Figure 2. Circular diagrams of the S. Typhimurium SL1344 chromosome and plasmids (not to scale), showing the near random distribution and high density of transposon insertions mapped by TraDIS.

The inner two rings indicate the positions of annotated genes, coloured according to their GC content (blue = low, yellow = intermediate, red = high). The outer ring indicates the number of transposon-flanking sequence reads obtained at each position, with peaks corresponding to the presence of a transposon insertion.

Figure 3. Relative fitness scores (defined as log₂ fold changes in sequence read counts between input and output pools) for each transposon mutant, plotted against average read coverage (equivalent to an M/A plot, commonly used to display microarray data) for each of the four host species.

Mutants which showed a significant change in abundance in the output relative to the input are highlighted in red.
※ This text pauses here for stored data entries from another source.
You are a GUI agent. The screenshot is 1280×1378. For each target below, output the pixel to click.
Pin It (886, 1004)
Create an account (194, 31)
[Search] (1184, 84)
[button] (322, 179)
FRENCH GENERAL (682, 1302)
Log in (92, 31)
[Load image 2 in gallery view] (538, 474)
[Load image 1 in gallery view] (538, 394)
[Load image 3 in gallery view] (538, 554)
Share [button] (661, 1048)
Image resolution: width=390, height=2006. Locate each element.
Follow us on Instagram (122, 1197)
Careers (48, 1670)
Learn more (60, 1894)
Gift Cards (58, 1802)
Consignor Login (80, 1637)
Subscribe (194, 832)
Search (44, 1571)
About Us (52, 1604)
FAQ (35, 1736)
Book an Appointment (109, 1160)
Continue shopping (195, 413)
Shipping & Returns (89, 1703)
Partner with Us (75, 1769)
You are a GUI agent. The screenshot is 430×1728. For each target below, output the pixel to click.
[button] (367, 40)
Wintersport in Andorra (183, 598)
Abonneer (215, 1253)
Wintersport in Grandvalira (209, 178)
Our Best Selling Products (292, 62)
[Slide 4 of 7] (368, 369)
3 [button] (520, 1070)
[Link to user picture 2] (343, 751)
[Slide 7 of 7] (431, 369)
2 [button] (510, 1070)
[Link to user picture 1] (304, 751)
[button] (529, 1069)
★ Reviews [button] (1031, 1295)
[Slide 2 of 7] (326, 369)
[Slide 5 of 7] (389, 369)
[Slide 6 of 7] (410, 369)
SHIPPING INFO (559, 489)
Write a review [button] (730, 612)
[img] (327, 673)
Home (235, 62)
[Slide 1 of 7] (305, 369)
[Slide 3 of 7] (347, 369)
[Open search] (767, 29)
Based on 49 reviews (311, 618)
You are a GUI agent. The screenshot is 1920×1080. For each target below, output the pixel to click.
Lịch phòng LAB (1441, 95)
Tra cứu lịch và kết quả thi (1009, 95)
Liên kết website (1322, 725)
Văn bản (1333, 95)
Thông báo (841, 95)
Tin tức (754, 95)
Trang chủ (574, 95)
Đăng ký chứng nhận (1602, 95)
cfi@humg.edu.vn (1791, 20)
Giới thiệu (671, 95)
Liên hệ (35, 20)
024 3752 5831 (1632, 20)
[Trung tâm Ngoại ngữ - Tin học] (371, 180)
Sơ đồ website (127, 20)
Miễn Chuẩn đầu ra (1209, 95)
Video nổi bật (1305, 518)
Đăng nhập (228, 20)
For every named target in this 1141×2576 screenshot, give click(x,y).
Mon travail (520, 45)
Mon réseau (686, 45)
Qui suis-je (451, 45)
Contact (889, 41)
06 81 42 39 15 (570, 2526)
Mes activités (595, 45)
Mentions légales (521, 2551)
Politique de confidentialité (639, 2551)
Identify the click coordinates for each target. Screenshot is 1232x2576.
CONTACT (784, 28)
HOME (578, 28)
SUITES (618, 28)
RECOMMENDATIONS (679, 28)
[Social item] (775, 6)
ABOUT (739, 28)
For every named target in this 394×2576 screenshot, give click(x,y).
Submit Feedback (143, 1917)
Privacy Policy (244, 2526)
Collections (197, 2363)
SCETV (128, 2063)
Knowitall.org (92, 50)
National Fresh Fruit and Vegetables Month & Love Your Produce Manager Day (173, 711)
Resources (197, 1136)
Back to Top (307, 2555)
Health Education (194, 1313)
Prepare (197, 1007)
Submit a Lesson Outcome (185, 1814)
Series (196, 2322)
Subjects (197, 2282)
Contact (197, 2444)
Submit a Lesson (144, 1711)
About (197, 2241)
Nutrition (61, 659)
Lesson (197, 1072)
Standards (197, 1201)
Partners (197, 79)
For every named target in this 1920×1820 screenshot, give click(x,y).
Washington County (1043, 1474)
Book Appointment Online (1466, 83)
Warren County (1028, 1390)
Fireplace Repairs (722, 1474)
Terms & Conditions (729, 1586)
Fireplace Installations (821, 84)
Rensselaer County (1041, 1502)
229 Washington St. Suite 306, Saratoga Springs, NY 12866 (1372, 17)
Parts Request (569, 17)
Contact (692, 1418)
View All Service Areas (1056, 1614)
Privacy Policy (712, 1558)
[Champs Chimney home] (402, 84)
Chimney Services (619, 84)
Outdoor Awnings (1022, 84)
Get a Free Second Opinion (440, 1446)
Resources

Mutants which had no reads in the output pool are assigned an arbitrary fitness score of −15.

Figure 4. Venn diagrams showing the attenutation phenotypes observed in chickens, pigs, and cattle using TraDIS.

A) the numbers of transposon mutants which were significantly attenuated in each host B) the numbers of genes which were disrupted in the TraDIS mutant library, and which are potentially important for colonization (i.e. they had at least one significantly attenuated mutant) in each of the three reservoir hosts.